The Doctor strode over to the TARDIS door and flung it wide opened. Jack immediately turned away. The last time she'd done this it had been like opening the door to a living Dali painting. Planets oozed down the canvas of the blackened backdrop of the galaxy like globs of misplaced paint. He’d felt nauseous and bent over breathing deeply.

“What’s that smell?” He’d choked out.

“Death.” The Doctor had answered dispassionately, her voice low and even. “That’s the smell of time dying, that’s the smell that’s left inside an hourglass after the last pebble of sand leaves it. I'm surprised your human nose can detect it. This universe was alive, Jack, vibrant and violent and precious and alive and now like all living things it’s decaying. Chronology is putrefying.”

Jack had begged her, pleaded with her to shut the door and something in her friend's voice had finally shaken her from her reverie. She closed the door and rushed over to him offering soft apologies and gentle touches to steady and soothe him. Eventually it had worked and he’d seated himself on the floor of console room with a thunk.

“So...this is it.” He’d asked, wiping the sweat from his brow.

“This is it.” She’d said with a smile and in a completely different tone than he had chosen.

But this time, though he’d initially turned away, finally he did look. What lay out there was nothing...well almost nothing. It wasn’t blackness, it wasn’t what remained of space and time because truly that would be _something_. It was very nearly nothing.

He could count the stars on two hands and every other moment one of them would wink out.
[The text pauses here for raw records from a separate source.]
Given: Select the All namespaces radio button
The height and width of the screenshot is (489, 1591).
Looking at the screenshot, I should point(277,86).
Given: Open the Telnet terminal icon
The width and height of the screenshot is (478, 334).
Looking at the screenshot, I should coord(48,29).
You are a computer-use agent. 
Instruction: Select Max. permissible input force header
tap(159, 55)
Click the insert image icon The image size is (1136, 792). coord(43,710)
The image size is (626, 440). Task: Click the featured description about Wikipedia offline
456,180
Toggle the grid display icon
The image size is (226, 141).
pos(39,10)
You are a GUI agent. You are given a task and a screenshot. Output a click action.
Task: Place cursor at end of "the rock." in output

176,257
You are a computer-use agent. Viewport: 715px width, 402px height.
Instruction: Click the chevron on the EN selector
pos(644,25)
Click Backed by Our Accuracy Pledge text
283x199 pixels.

The Doctor slipped her smaller hand in his. How many times had they done this? Stood in a place similar to this one. A precipice. On the verge of the new, the unseen, the untested and tried. In the end, surprisingly or perhaps not so surprisingly it was only they two. They had mourned the death of companions and friends and lovers, of solar systems and civilizations and here at the end of all things it was only them, hand in hand, so different from how they started. Some days he had a difficult time remembering back that far, over a lifetime of lifetimes. But somewhere in his heart, his mind, his soul, they flickered, those memories, burning softly. Back to a time when he still had a name. Like the Doctor he had become a moniker long ago. His nom de voyage was The Captain and so it had been for eons. Only the Doctor called him Jack now. That was as it should be.
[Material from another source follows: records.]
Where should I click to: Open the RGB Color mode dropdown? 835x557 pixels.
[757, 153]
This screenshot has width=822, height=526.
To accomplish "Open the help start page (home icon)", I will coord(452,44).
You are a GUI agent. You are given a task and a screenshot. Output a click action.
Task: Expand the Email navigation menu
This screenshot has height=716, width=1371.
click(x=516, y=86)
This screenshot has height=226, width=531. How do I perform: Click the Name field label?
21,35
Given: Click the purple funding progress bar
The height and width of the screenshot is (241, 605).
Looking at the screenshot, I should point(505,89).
The last star... _the very last star_ winked out and they were bathed in darkness both without and within. Jack nervously glanced behind him at the TARDIS interior.

“It’s alright.” The Doctor said. “She’s just showing deference, respect. This is her home just as it’s ours. She’s bidding it goodbye.”

All around them was silence, a deafening roar and rush of silence, the horror of a vacuum. It had been ages since Jack had felt fear but here it was creeping inside his bones like an old friend.

But an even older friend was there and she squeezed his hand. They didn’t distress one another anymore, not now. Not the Doctor, who in darker, harder bloodier days had been forced to shed faces the way other people shed clothes. Not the Captain who was as constant as the North Star, never wavering, never changing, ageless. They belonged with one another, that was obvious, these two sides of the same eternal coin.

And now suddenly where there had been silence, there was sound. Where there had been darkness there was light, distant and faint, yes, but there. And they two were either hurtling towards it or it was rushing towards them.

“What happens now?” He asked, trying to raise his voice to be heard above the din.

“Everything!” She shouted back and he could hear the gleeful smile in the Doctor’s voice without even looking.

And then there was light and light and more light and he would have likely been blinded were it not for the TARDIS’s shields.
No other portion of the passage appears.